Tynkkynen: The final deal differs from the government’s original proposal

Some Green activists have publicly voiced disappointment with the outcome, posting messages on social media supporting the Left Alliance’s decision to reject the deal and criticising the Greens’ participation.

The concept of a debt brake has long been promoted by the National Coalition Party.

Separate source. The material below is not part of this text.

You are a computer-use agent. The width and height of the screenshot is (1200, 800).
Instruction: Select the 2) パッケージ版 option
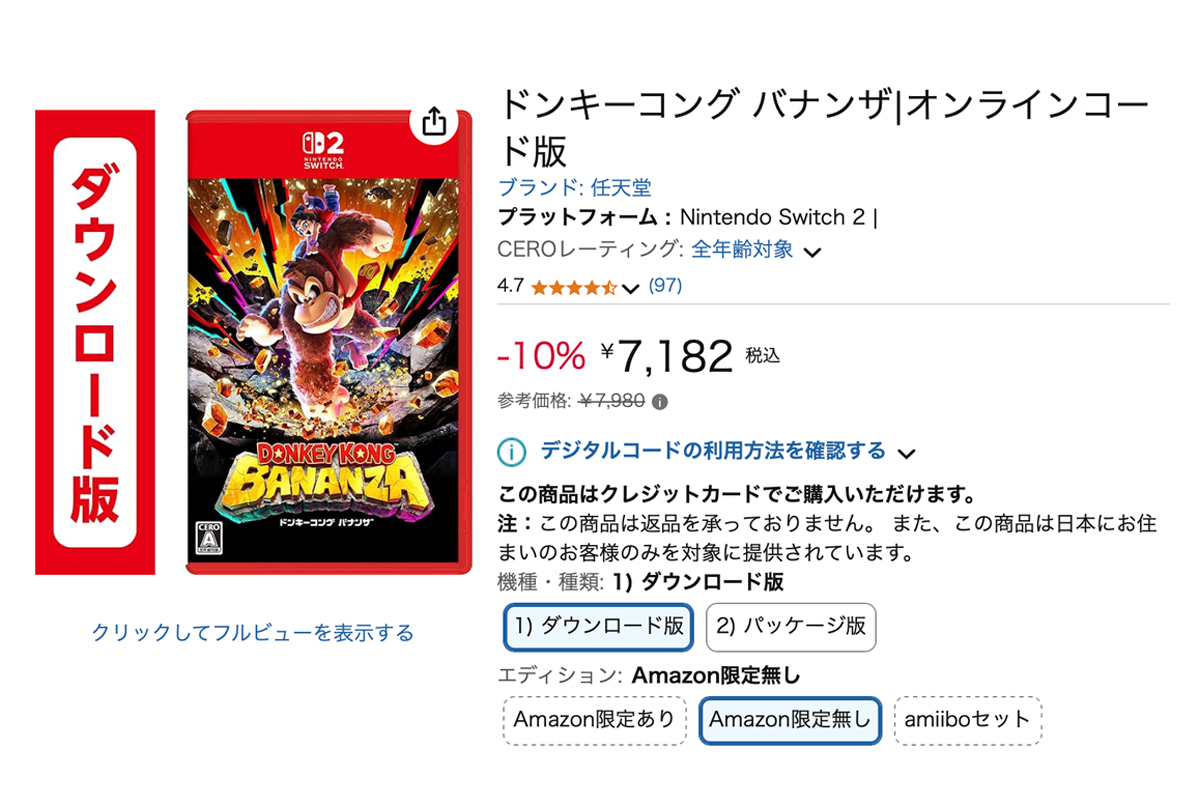[790, 627]
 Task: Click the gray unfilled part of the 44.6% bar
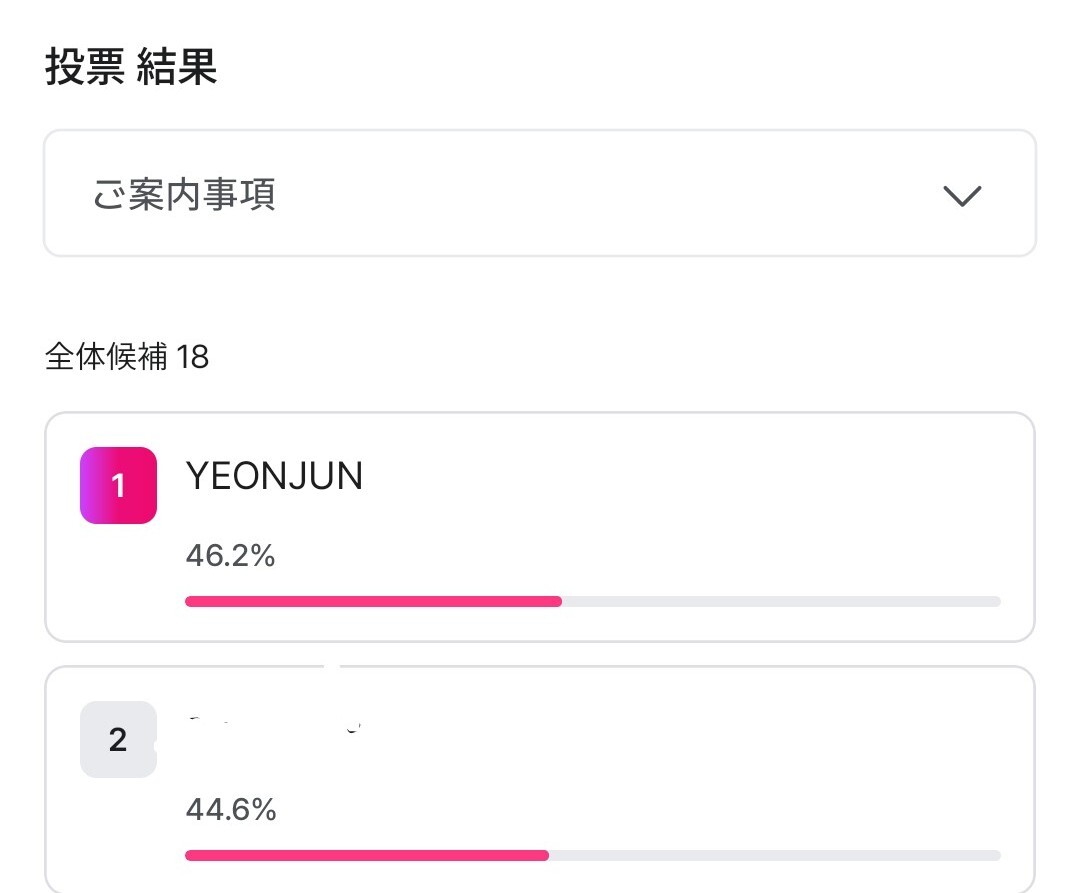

Prime Minister Petteri Orpo raised it already before the 2019 parliamentary elections, and former president Sauli Niinistö also spoke favourably of a similar mechanism in his final address to Parliament.

Critics on social media have argued that the cross-party deal effectively endorses National Coalition-style economic policy – or even marks “the funeral of the welfare state.”

Green parliamentary chair Oras Tynkkynen offered his perspective in a blog post, arguing that public debate has sometimes conflated the government’s initial draft, which the Greens opposed, with the improved agreement now reached.

According to Tynkkynen, it also became clear during the September talks that the government would have enough parliamentary support to pass the debt brake regardless.

“It was obvious that the debt brake would go through with the government, the Centre, and the SDP, with or without the Greens,” he wrote.
“We chose to participate and influence – and thanks to that, the outcome is significantly better than the original proposal.”

Tynkkynen emphasised that it is important for the Greens to be part of a model that will shape Finland’s economic policy for years to come.

Shared rules, not just numbers

Beyond the exact deficit or debt targets, many view the process itself as the most important outcome. Finland now has a cross-parliamentary mechanism committing parties to shared fiscal goals that extend beyond a single government term.

In an interview with Yle, Roope Uusitalo, professor of public economics at the University of Helsinki, said the agreement could even improve Finland’s political culture – shifting debate away from mere spending cuts toward policy substance.

“Instead of arguing over euros, the discussion could focus on how those savings are achieved,” Uusitalo said.

He added that the long-term framework should not overly constrain future governments’ ability to pursue their own policies, while the near-unanimous commitment to long-term fiscal responsibility is, in itself, highly valuable.

SDP chair Antti Lindtman noted in Yle’s A-studio on 14 October that Finland’s debt brake partially mirrors Sweden’s model. Sweden has had a similar system – effectively a debt anchor – since 2019, with parties agreeing on shared debt targets before elections.

In Sweden, the public debt ratio has been declining since the 2010s, while Finland’s has continued to rise. Critics point out, however, that Sweden’s success stems more from its stronger economic structure than from the debt brake itself.